OMAR SOULEYMAN has been musical active for years, plenty of bootleg live recordings have been released. But ever since American label Sublime Frequencies started releasing his music in the Western world he slowly became something like a big insider tip. BJÖRK, Damon Albarn and Dan Snaith aka CARIBOU are already big fans. And Kieran Hebden – the man behind FOUR TET – is yet another one. He produced SOULEYMAN‘s latest longplayer Wenu Wenu which is out these days. It’s a clever move to open up Hebden’s fans for the Arabic sound. Wenu Wenu is a record that is able to bridge musical and cultural gaps. Although the musicians probably never had such an ambitious plan when they start recording the album.
In the end the new OMAR SOULEYMAN record is still more Syrian than Soho. What Hebden basically did was adding a few sound ideas and making the beats a bit slicker. But sill, its mainly the hypnotic voice of the singer that marks the main element of the music. Plus the Bouzouki, a traditional plucked string instrument, which is heavily featured throughout the album. Hebden added electronic distortion to the traditional sound which makes it sound even more spaced out. Same goes for the Zurna. These exotic elements team up with quite basic dance beats which really sound like Hebden had fun producing them. It’s less about the complex electronica of FOUR TET here, more about basic, very old-school-like house and dance beats. It’s about keeping it simple and effective by giving the traditional sounds a maximum of space.

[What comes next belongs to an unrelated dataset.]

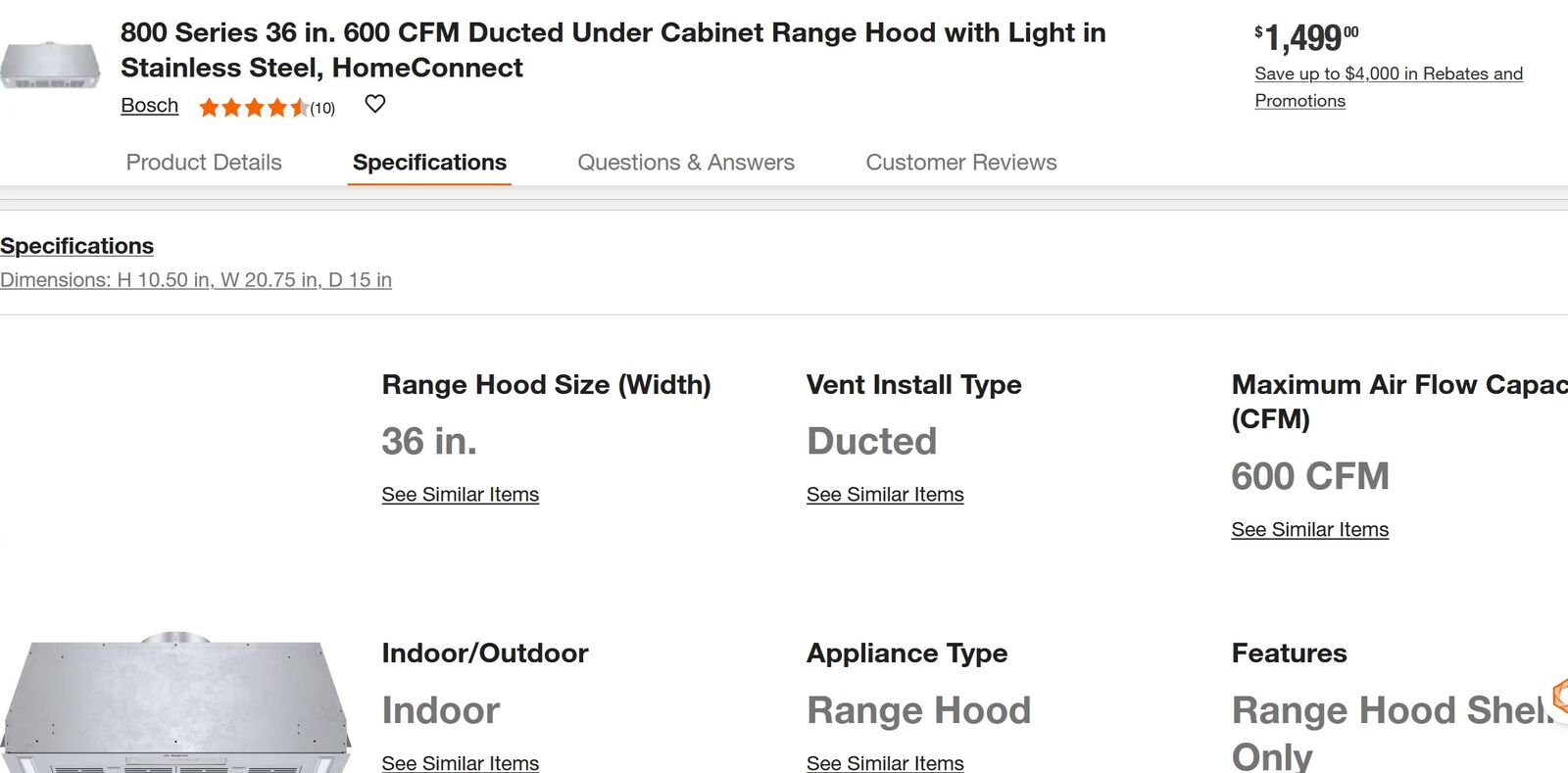
Task: Click the Dimensions summary line
Action: point(196,280)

The first half of the album is quite energetic. From the epic title track, to the powerful Ya Yumma (and a fulminant Bouzouki finale) and the disco-like Nahy. OMAR SOULEYMAN and Hebden keep it wild and furious. After all, this is a dance record. Still, in the end with the tunes Mawal Jamar and Yagbuni, they are slowing down the pace which is quite helpful. Otherwise it could have been a bit too much of everything. Especially when your ears might not be used to these sort of music. Wenu Wenu really is a record that works as a mixture of different musical words. It’s not just a dance record of Western standards with a few Arabian elements, it really takes the best of both universes. And with Western pop music stuck in a retro spiral it might be finally time to look beyond our normal cultural boarders and embrace the excitement of the unknown. Come on, people… let’s be a bit wiser than our political leaders here.